Pratiquez un berger sage
Un avantage supplémentaire de la pratique de l’habitude de présence fidèle dans la vie de nos enfants est qu’elle nous aide à savoir comment intervenir au moment opportun. Mieux un berger connaît ses brebis, mieux il est préparé à les soigner et à en prendre soin. Cette sagesse relationnelle sera inestimable lorsque vous aiderez vos enfants à surmonter les nombreux obstacles que la vie leur réserve.

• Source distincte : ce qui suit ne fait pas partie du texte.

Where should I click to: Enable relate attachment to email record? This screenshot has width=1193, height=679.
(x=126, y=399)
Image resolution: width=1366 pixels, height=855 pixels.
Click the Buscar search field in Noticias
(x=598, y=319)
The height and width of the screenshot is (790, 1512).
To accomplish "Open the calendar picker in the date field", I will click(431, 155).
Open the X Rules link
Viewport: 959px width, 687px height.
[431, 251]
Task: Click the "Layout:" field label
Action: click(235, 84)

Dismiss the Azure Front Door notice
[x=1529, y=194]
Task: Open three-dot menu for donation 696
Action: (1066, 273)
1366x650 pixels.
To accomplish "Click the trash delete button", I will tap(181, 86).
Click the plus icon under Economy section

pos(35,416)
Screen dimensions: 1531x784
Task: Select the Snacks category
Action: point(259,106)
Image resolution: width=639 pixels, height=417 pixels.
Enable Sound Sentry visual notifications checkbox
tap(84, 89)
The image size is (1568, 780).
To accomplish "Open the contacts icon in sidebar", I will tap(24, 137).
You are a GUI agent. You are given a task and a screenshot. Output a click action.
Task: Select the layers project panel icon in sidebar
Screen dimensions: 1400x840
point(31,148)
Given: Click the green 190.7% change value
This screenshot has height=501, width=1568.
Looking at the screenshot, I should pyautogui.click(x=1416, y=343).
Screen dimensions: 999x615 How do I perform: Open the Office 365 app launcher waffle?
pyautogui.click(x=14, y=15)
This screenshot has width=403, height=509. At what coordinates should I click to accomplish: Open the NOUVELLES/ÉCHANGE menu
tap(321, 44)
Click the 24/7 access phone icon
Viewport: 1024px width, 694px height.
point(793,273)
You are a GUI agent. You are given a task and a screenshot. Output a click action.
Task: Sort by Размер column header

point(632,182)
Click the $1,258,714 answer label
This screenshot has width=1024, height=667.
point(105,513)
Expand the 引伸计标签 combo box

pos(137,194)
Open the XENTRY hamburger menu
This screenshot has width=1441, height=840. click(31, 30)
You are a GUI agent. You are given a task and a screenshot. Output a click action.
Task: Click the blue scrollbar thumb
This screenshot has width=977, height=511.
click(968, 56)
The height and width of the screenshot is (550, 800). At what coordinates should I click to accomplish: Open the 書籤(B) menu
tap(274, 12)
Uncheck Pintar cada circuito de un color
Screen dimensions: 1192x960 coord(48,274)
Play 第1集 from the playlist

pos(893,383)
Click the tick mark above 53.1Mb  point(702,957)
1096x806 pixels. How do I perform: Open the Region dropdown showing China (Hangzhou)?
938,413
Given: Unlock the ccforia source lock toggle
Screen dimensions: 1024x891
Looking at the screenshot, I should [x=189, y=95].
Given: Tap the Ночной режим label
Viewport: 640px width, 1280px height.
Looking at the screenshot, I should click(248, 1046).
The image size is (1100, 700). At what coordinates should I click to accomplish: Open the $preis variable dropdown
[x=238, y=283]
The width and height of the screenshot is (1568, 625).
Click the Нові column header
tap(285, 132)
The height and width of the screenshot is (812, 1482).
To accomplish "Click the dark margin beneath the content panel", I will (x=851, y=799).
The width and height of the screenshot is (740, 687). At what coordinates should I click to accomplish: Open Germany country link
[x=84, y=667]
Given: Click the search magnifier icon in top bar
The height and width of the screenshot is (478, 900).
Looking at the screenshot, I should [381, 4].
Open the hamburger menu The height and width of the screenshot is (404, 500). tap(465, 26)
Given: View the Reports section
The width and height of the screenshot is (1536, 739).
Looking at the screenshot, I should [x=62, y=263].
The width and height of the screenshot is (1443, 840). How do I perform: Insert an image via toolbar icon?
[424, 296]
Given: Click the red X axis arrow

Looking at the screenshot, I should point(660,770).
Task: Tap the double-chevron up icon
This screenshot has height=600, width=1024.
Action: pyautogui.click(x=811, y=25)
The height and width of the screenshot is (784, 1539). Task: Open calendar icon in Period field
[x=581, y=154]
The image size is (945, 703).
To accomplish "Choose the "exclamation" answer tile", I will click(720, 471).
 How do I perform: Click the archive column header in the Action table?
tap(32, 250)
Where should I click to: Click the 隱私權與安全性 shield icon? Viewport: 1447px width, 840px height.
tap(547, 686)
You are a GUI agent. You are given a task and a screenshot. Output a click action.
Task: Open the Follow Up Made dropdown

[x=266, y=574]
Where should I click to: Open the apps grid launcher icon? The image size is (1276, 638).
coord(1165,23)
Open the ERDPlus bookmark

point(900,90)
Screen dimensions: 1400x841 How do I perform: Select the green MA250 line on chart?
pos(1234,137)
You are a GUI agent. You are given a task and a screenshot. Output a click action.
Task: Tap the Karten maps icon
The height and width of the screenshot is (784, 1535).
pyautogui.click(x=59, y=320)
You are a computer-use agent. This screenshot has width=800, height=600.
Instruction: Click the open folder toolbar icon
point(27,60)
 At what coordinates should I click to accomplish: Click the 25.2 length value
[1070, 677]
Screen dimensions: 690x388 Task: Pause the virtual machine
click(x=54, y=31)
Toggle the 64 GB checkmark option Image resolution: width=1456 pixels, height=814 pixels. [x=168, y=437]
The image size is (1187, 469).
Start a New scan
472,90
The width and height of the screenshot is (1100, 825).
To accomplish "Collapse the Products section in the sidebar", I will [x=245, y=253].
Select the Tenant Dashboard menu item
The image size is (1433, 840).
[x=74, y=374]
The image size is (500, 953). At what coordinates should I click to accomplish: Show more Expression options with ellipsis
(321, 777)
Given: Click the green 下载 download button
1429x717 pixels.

Dans sa lettre aux Philippiens, Paul nous donne un aperçu de l’équilibre entre une présence apaisante et des soins informés et engagés. Il sème la paix en rappelant que « le Seigneur est proche ; [therefore] ne vous inquiétez de rien », tout en louant la façon dont les Philippiens prenaient soin de lui : « C’était gentil à vous de partager ma peine » (Phil. 4 : 5-6, 14). Pour Paul et les Philippiens, la paix qu’ils partageaient a ouvert la voie à des actes opportuns de gentillesse et de compassion.
Un berger sage sait quand il est temps pour une présence fidèle de se manifester en assistance active. Parfois, cela signifie être un garde-fou tout en donnant à nos enfants l’espace nécessaire pour relever les défis par eux-mêmes ; cela signifie parfois intervenir pour apporter un soutien pratique. Quelle que soit la situation, lorsque nos enfants sont aux prises avec des problèmes et des épreuves, nous pouvons chercher des moyens de les accompagner pour porter leur fardeau (Galates 6 : 2). Cela aussi demande de la sagesse, car chaque situation et chaque enfant sont différents. Il n’existe pas ici de manuel de jeu unique, c’est pourquoi la sagesse divine est nécessaire pour rencontrer chaque enfant là où il se trouve. Alors que nous évaluons la gravité de l’épreuve et la capacité d’un enfant en particulier à la gérer, la sagesse signifie adapter notre engagement à la situation.
Dirigez-les vers des horizons pleins d’espoir
Quelle que soit l’épreuve, et même si nous soutenons nos enfants de manière réfléchie, il existe un danger potentiel de devenir la proie de la myopie. Lorsque nous accompagnons nos enfants dans des situations difficiles, il est possible de devenir tellement absorbé par le problème lui-même que nous oublions de fixer nos yeux vers le Libérateur.
Peu d’entre nous le font intentionnellement ; le plus souvent, c’est simplement que nos fardeaux pèsent si fort sur nous – surtout lorsque nos enfants sont touchés – que nous ne pouvons que reprendre notre souffle. Alors que nous passons en mode survie, nous nous concentrons sur les circonstances qui nous entourent et perdons de vue la situation dans son ensemble. Nos enfants peuvent avoir la même réaction dans les moments difficiles, ce qui signifie que nous avons l’occasion de leur rappeler où se trouve notre véritable espoir. Tandis que le berger dirige son troupeau vers des pâturages sûrs, nous qui sommes appelés à marcher avec les enfants dans la vallée des ombres, avons le privilège de diriger nos yeux vers l’horizon, vers l’espérance que nous avons en Christ.
Peu importe à quel point leur environnement peut être sombre, nous pouvons les aider à regarder vers Jésus, la lumière du monde (Jean 8 : 12) dont le droit chemin « brille de plus en plus lumineux jusqu’au plein jour » (Prov. 4 : 18). Quelle paix trouve-t-on lorsque nous aidons nos enfants à regarder au-delà des ténèbres, vers le haut et hors de la vallée, vers l’espérance inébranlable que nous avons dans la merveilleuse lumière de Jésus.